Sepatu-Sepatu Terunik di Dunia
Sepatu Akuarium
Pada tahun 1970-an, dunia mode memperkenalkan tren sepatu ‘disco goldfish’. Ciri khas sepatu ini memiliki akuarium mini di bagian hak atau solnya, yang biasanya terbuat dari bahan transparan semacam kaca akrilik. Beberapa model didesain dengan menempatkan knop di bagian sol atau hak. Saat hendak dikenakan, knop bisa dibuka untuk memasukkan air dan ikan. Setelah digunakan, ikan bisa dikembalikan lagi ke akuarium yang lebih nyaman. Namun, ada juga yang melengkapinya dengan tombol gelembung udara untuk memberi napas ikan seperti akuarium pada umumnya. Namun, belakangan tren sepatu itu lenyap. Banyak orang tak tega menempatkan ikan di dalam alas sepatu.

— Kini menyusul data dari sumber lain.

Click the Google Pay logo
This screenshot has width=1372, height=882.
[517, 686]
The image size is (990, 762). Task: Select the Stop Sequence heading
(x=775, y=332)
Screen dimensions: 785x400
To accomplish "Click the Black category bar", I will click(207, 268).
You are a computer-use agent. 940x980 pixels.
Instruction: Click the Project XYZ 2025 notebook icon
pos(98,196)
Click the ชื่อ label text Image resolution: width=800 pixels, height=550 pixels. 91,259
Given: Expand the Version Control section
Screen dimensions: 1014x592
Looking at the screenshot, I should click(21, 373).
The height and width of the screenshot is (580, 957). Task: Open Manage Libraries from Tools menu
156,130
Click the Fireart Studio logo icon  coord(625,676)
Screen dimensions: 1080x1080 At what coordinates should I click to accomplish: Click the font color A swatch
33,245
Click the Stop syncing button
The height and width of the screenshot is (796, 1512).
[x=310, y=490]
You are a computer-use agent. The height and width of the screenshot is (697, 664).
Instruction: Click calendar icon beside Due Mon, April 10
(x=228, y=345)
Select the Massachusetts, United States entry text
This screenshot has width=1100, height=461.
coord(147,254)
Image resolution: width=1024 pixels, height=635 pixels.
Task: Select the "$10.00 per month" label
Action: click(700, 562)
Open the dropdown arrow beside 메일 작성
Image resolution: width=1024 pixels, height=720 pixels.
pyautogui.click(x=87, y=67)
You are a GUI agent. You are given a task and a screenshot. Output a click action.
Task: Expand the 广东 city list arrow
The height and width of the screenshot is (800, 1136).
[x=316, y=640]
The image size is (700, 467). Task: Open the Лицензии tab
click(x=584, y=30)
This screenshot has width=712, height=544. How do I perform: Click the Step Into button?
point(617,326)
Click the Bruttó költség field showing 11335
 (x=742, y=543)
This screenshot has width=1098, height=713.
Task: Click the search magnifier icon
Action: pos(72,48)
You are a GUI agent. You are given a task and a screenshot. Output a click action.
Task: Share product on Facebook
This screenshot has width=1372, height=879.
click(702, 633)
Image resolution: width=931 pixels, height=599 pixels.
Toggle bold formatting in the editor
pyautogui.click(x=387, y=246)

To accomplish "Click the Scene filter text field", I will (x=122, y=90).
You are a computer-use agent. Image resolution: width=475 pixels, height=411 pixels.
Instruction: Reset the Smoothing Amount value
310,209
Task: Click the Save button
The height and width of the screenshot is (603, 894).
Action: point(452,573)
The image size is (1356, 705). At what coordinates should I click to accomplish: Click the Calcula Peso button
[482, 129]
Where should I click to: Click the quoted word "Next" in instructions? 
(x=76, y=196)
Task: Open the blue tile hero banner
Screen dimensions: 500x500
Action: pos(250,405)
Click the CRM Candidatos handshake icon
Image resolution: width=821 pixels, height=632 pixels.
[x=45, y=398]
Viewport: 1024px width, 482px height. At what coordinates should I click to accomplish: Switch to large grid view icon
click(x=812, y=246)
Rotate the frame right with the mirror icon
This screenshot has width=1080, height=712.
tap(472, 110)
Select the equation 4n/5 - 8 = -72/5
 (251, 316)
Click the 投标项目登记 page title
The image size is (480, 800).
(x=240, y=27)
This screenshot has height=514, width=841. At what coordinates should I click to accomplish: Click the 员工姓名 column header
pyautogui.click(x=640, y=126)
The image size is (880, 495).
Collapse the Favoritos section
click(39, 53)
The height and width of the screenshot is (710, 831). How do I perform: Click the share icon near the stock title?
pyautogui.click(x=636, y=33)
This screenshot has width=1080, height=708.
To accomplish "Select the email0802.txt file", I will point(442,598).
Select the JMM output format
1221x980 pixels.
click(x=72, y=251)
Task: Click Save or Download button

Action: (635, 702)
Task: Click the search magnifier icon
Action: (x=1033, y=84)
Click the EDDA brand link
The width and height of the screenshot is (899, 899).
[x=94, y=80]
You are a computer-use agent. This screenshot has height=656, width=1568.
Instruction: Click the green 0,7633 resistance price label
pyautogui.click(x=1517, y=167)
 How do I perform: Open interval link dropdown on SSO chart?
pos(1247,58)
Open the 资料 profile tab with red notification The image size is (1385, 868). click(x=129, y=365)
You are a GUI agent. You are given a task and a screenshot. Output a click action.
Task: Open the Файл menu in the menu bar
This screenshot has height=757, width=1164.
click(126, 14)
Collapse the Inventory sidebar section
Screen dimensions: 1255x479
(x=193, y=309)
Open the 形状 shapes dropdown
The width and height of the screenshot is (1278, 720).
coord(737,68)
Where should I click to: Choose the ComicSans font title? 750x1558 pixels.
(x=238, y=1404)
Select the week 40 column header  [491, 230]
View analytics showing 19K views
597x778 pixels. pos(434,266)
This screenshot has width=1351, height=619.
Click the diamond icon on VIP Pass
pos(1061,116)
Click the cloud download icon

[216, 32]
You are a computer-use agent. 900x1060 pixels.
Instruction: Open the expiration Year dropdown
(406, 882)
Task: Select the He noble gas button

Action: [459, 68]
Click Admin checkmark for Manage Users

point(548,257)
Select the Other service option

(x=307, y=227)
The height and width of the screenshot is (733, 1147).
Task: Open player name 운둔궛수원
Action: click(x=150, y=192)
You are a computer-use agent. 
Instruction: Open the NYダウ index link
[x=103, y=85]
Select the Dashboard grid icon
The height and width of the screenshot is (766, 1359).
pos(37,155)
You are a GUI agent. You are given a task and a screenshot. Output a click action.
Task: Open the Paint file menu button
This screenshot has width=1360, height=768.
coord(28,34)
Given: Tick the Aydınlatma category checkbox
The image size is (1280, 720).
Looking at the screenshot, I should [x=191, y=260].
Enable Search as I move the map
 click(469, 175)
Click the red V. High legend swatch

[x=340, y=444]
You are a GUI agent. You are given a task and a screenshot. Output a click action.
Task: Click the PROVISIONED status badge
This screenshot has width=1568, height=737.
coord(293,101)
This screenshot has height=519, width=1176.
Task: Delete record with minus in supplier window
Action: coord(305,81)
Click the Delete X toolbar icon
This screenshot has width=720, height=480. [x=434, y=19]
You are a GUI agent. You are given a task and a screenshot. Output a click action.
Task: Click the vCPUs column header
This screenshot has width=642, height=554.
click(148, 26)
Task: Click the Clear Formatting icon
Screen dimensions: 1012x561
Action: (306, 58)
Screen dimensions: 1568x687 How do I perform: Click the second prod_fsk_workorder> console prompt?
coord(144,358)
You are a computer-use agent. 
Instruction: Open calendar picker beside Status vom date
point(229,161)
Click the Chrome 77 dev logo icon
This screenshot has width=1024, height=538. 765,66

Meski banyak pemakai menempatkan ikan hanya selama beberapa jam saat sepatu digunakan, namun seringkali ikan lebih cepat mati. Guncangan dan minimnya oksigen dalam sepatu membuat ikan cepat sekarat. Itulah yang kemudian mendorong para desainer yang mencintai jenis sepatu ini memproduksi sepatu dengan tampilan ikan artifisial. Berbagai variasi yang diciptakan tetap sama, mulai dari model high heels, boot, pantofel, hingga sepatu olahraga
Sepatu Zaman Es
Walaupun para arkeolog kesulitan menentukan kapan tepatnya manusia berhenti bertelanjang kaki, diperkirakan sepatu pertama muncul antara 40 ribu-26 ribu tahun lalu. Pada zaman es, manusia memanfaatkan sepatu untuk alas kaki saat berburu binatang. Jenis sepatu yang dipakai manusia saat itu berupa lilit`n kulit kayu yang ditemukan di pegunungan Alpen Prancis. Bentuknya masih sangat sederhana dan sangat terbuka sehingga belum melindungi kaki seperti pada sepatu yang ada saat ini. Model inilah yang kemudian berkembang menjadi sepatu gladiator.
Sepatu Kharam
Bentuk sepatu dengan paku di daerah telapak kaki memang terlihat sangat menyiksa, namun diyakini mampu memberi kedamaian bagi pemakainya. Sepatu ini sengaja memakai kayu sebagai elemen utama, karena dianggap unsur murni bumi yang dapat mengeluarkan kotoran. Alas kaki yang dikenal dengan sebutan Kharam ini banyak dipakai orang-orang kudus, para sarjana dan guru India di masa lalu. Tak heran jika patung dewa dan setengah dewa di negara itu memakai Kharam. Orang India kuno percaya, pemakai Kharam berarti ada di jalan kebajikan dan pemurnian. Sepatu ini dipakai untuk memberikan ketenangan pikiran dan mengendalikan indera manusia. Pasak-pasak yang tersebar di sekitar jemari kaki dipercaya mampu memijat titik-titik tertentu yang memberi ketenangan jiwa.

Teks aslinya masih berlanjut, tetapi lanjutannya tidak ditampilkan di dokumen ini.